The dark hypocrisy that lurks at the heart of the Libyan revolution

So, Colonel Muammar Qadhdhafi – crafty tyrant, political funster and would-be leader of Africa – is dead, and Libya is entering a new era of hope. Hope that its people will live in a more open society in which they are free to determine their individual and collective fates, to talk about politics, to disagree with each other and with the government, to challenge their leaders, to engage with the rest of the world, and to prosper economically. As someone who has spent some time in Libya (some six months in total, between 2000 and 2006), I share this hope. Wars are always horrific, and civil ones often especially so, but I can’t be the only one who has seen the TV footage of plucky, cheerful rebels espousing broadly secular, democratic values in good English and thought, “these guys are, for want of a better way of putting it, pretty cool.” With Qadhdhafi out of the way, the National Transitional Council (NTC) should be free to propagate freedom and democracy throughout the country, so that Libyans can bask in the blossoming of the Arab Spring. It’s a heady prospect.
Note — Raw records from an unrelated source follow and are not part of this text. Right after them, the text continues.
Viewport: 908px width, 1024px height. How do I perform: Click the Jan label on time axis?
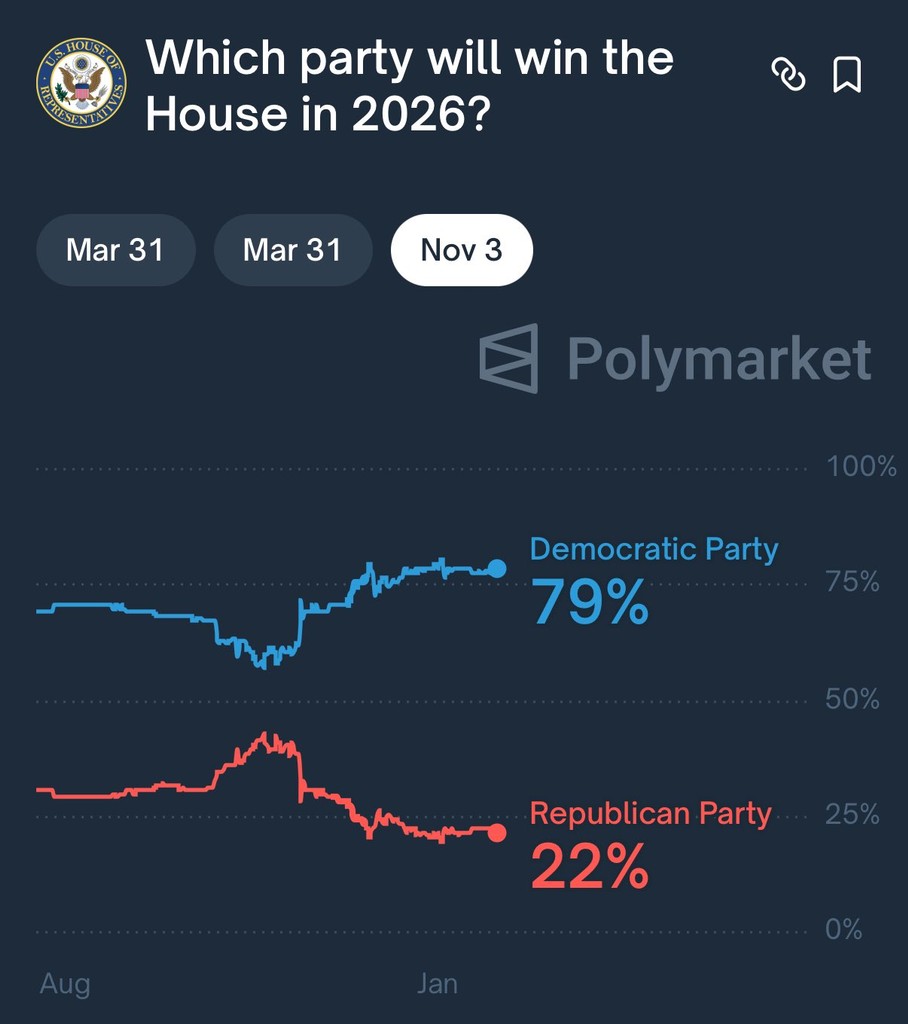(437, 984)
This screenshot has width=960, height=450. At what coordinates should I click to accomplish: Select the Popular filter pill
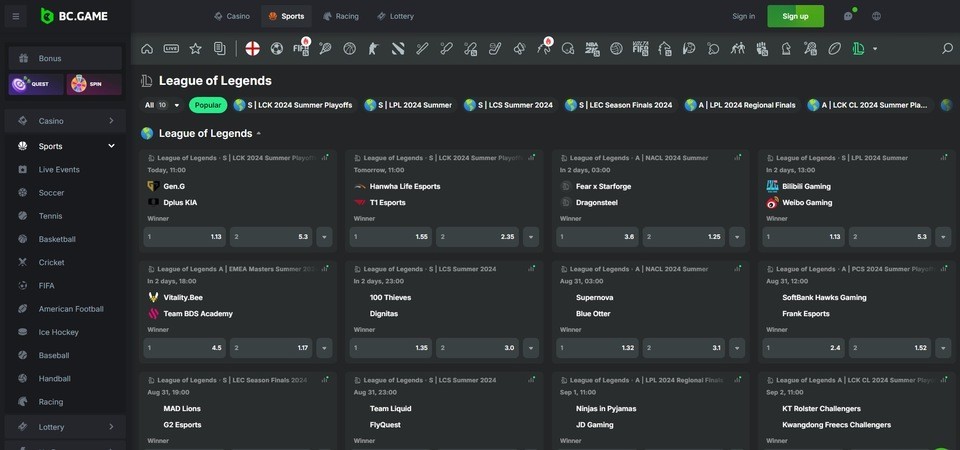[208, 105]
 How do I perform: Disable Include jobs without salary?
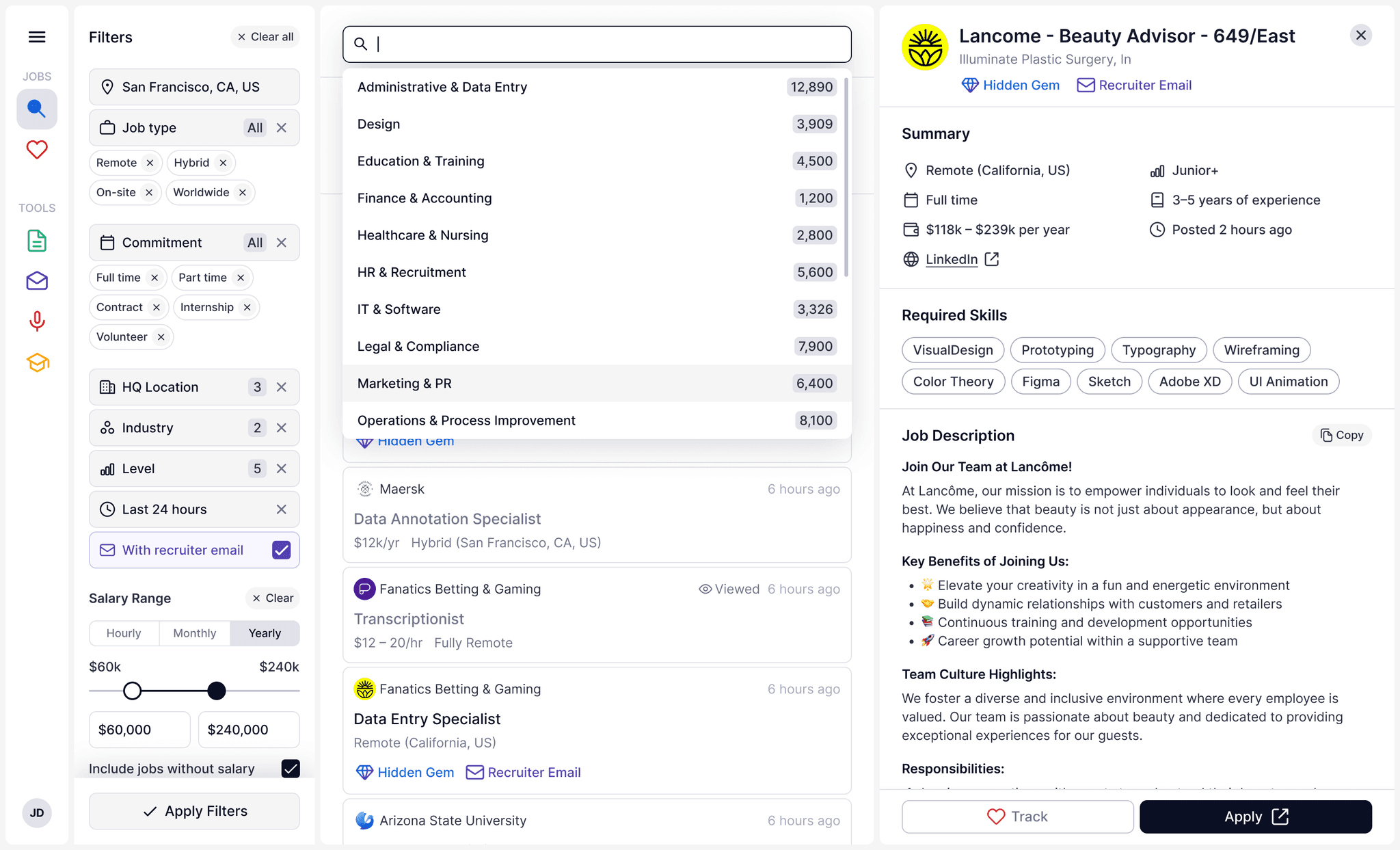[290, 768]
However, a dark hypocrisy lurks at the heart of the Libyan revolution, or at least at the heart of the NTC. Those who have been following the conflict closely will be aware of the reprisals against black sub-Saharan Africans wrongly labelled as mercenaries (although by all accounts Qadhdhafi did employ some hired guns from the other side of the Sahara). They may also be aware of the reprisals against ordinary Libyans who for reasons of politics and historical tribal loyalty supported Qadhdhafi, or were seen as Qadhdhafi sympathisers. However, few will be aware of the potential implications of Libya’s revolution for the outcome of another conflict 2000 km to the west, and for the futures of the Sahrawi people living under military occupation and oppression, or in exile as a result of the theft of their land by an aggressive expansionist neighbour. These implications are not what you might think, given all the lip service paid by the NTC and its supporters to freedom, democracy, and the need to overthrow autocratic regimes.

Back in 1975, around the time of publication of Qadhdhafi’s Green Book, Morocco was busy invading and laying claim to Western Sahara, which had been governed by Spain during the colonial period. This was despite despite having had its “historical claim” to the territory rejected by the International Court of Justice, which had examined the issue of sovereignty over Western Sahara at Morocco’s behest. The Polisario independence movement of Western Sahara, having fought Spain for independence, now turned its guns on the invading Moroccans (1). War raged until 1991 when the UN brokered a ceasefire and installed a peacekeeping force (MINURSO) to monitor the ceasefire and organise a referendum on self-determination (which has never happened, and looks increasingly unlikely). Since 1991 Western Sahara has been effectively partitioned by a series of defensive walls, often collectively referred to as the Berm, stretching across the entire territory of Western Sahara for some 1500 km, with Morocco controlling the majority (some three quarters) of the territory to the north and west of the Berm, and the Polisario controlling the remainder.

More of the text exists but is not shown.